Finalmente, encontramos a las más excelsas figuras de ese gremio de charlatanes racionalistas que, invariablemente, le ponen anteojos, corbata y calcetines al hombre de las cavernas. Todos ellos constituyen la avanzadilla de la escolástica laica de los (no tan) misteriosos orígenes del cristianismo y, curiosamente, lo saben todo de Jesús de Nazaret y nada de Cristo ni de Sofía; ni del Verbum carnalizado; ni del Logos mediador; ni del Logoi spermatikoi. Todos ellos dominan doctoralmente la historia judía del Segundo Templo, a la que denominan «ciencia», y lo hacen con la misma perspicacia y habilidad con la que los magos manejan la chistera, el conejo y el bastón. Y todos ellos también, completamente ignorantes de lo que en realidad fueron los fenómenos de Sofía-Sabiduría, Jesucristo, el Hijo del Hombre, el Logos de Filón y el cristianismo primitivo, terminan convirtiendo en familia numerosa a la prole de María y José y poniéndole anteojos, calcetines blancos y sandalias a Jesús de Nazaret.

Lo cierto, y sin irnos por las ramas de la sátira burlesca, es que muchos de estos fraudulentos «investigadores» e impenitentes charlatanes descubrieron hace ya algunos años que, puesto que su medio natural era la «ciencia histórica» y no la fe ni la teología, la explicación de la literalidad textual de la Estrella de Belén en el evangelio de Mateo debía descansar en un principio de racionalidad y nunca en las oscuras y patéticas fabulaciones del alegorismo mitológico. Porque algo importante, desde un punto de vista científico, había debido ocurrir en aquel tiempo del nacimiento de Jesús de Nazaret. Algo conocido en su momento, de lo que pudo haber quedado constancia en olvidados registros escritos, y que el mismo Johannes Kepler redescubrió y comunicó al mundo en los primeros tiempos del desarrollo científico, entrado ya el siglo XVII. Me refiero a la triple conjunción de Júpiter y Saturno, ocurrida el año siete antes de nuestra era, según la cual Júpiter se habría desplazado a través de la constelación de Piscis para aproximarse hasta el planeta Saturno. Un fenómeno astronómico no importante, no destacable… sino determinante y grandioso (crucial, desde mi punto de vista, pero en otro orden de cosas diferentes del estelar) a la hora de interpretar y entender la cultura judeo-cristiana que ha movido el mapa mental y las inquietudes, las filias y las fobias, de todo Occidente durante dieciocho siglos. Tan importante, desde mi punto de vista, que invalida cualquier reduccionismo del tipo del que estamos refiriendo en estas páginas: la reducción, en definitiva, como hacen estos ignaros racionalistas, de la triple conjunción planetaria del año siete antes de nuestra era a la Estrella de Oriente, a la Estrella de Belén o a la Estrella de los Magos, como queramos denominarla. Digamos, para entendernos con claridad, que estos indigentes metodológicos y mentales han oído campanadas, pero ni saben de dónde vienen ni saben tampoco si las campanas anuncian fuego, defunción o festejo.

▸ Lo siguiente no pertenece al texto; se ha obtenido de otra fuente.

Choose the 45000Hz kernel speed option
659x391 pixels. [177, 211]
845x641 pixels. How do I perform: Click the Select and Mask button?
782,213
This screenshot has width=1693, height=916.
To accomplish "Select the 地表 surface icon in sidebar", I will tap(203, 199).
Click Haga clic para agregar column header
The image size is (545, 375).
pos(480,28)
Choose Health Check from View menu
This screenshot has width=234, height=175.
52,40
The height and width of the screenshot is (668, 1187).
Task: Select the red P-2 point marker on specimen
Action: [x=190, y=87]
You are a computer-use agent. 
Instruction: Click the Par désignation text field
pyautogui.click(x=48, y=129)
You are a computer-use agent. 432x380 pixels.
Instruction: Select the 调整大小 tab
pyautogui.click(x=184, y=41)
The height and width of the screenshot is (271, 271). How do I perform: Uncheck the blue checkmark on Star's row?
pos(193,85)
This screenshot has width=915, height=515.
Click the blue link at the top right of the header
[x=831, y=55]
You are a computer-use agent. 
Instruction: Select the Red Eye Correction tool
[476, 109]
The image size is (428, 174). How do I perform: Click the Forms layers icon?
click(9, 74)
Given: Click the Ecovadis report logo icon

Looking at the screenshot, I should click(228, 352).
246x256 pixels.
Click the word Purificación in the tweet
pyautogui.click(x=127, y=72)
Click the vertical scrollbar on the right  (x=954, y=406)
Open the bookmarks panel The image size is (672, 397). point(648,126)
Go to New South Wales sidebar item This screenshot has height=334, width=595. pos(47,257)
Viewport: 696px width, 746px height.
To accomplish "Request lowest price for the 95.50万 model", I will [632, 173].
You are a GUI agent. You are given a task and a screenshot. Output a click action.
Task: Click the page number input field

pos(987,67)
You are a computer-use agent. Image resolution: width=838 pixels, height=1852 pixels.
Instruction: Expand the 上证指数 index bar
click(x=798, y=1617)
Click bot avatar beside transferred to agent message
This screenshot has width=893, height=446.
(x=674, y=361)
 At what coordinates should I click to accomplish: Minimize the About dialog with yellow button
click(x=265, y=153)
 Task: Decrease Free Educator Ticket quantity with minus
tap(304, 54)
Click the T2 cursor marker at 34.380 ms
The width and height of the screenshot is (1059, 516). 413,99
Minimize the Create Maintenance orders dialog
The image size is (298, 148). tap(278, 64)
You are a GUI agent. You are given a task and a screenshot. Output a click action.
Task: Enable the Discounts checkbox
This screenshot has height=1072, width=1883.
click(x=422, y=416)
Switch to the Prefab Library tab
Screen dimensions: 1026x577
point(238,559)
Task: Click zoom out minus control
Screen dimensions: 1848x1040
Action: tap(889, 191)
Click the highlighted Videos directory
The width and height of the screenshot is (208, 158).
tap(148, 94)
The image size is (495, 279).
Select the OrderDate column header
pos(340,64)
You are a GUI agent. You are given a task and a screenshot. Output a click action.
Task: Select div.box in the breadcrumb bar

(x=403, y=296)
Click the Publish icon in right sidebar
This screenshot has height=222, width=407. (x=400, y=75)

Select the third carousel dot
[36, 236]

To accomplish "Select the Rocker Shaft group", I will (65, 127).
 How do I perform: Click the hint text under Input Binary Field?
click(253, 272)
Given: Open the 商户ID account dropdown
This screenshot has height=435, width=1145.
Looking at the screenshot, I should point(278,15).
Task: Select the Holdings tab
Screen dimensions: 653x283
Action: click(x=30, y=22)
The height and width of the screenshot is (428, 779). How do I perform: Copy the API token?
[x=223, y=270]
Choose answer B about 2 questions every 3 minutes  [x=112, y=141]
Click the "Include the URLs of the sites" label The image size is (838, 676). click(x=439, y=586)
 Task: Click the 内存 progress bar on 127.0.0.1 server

Ocurre que, desde mi punto de vista (y desde el punto de vista de Carl G. Jung), lejos de ser un fenómeno fragmentario, aislado o colateral dentro del amplio repertorio de asuntos y misterios del primitivo cristianismo, la triple conjunción de Júpiter y Saturno del año siete antes de nuestra era constituye el basamento oculto, la cimentación ideológica, el leit motiv y la ultima ratio de toda la posterior construcción neotestamentaria. Pues  existió, según Jung, la tradición y la creencia en algunos sectores del judaísmo de que la llegada del Mesías se produciría en aquel tiempo en que los planetas de Júpiter y Saturno entrasen en confluencia. No obstante, y como no quiero desviarme de mi hilo conductor, voy a remitir a todos aquellos lectores interesados en este apasionante asunto a la lectura del capítulo  «Astrología y cosmología en el primer cristianismo. En torno a los astros, el calendario celeste, el tiempo del mesías y el mundo patrocinado por los obispos de la Iglesia», de mi libro «Sacrificio y drama del rey Sagrado»; en particular al epígrafe titulado  «El tiempo del Mesías. El pez, la profecía de Daniel y la triple conjunción de Júpiter y Saturno». En estas páginas pongo en relación, a través de un encaje casi perfecto, las teorías de Carl G. Jung y de cierto gnosticismo cristiano sobre el papel de la triple conjunción astral del año siete antes de nuestra era en el nacimiento del judeo-cristianismo,  los pronósticos relativos al tiempo de la llegada del Mesías establecidos en el libro de Daniel y los trabajos del papa Juan I y Dionisio el Exiguo, a principios del siglo sexto, para determinar los nuevos criterios de temporalidad establecidos en el anno domini. Todos ellos, como puede observarse, constituyen asuntos completamente alejados de la literalidad de los evangelios, ajenos al discurso narrativo de Jesús de Nazaret y completamente extraños a la textualidad de los pastores, del portal, de la Estrella de Belén y de la visita de los magos. Pero se trata de importantísimos asuntos que aparecen todos ellos incrustados y fundidos en hormigón y acero dentro de las profundidades de los cimientos que generaron los motivos, los estímulos y el midrash-pésher de la narración evangélica.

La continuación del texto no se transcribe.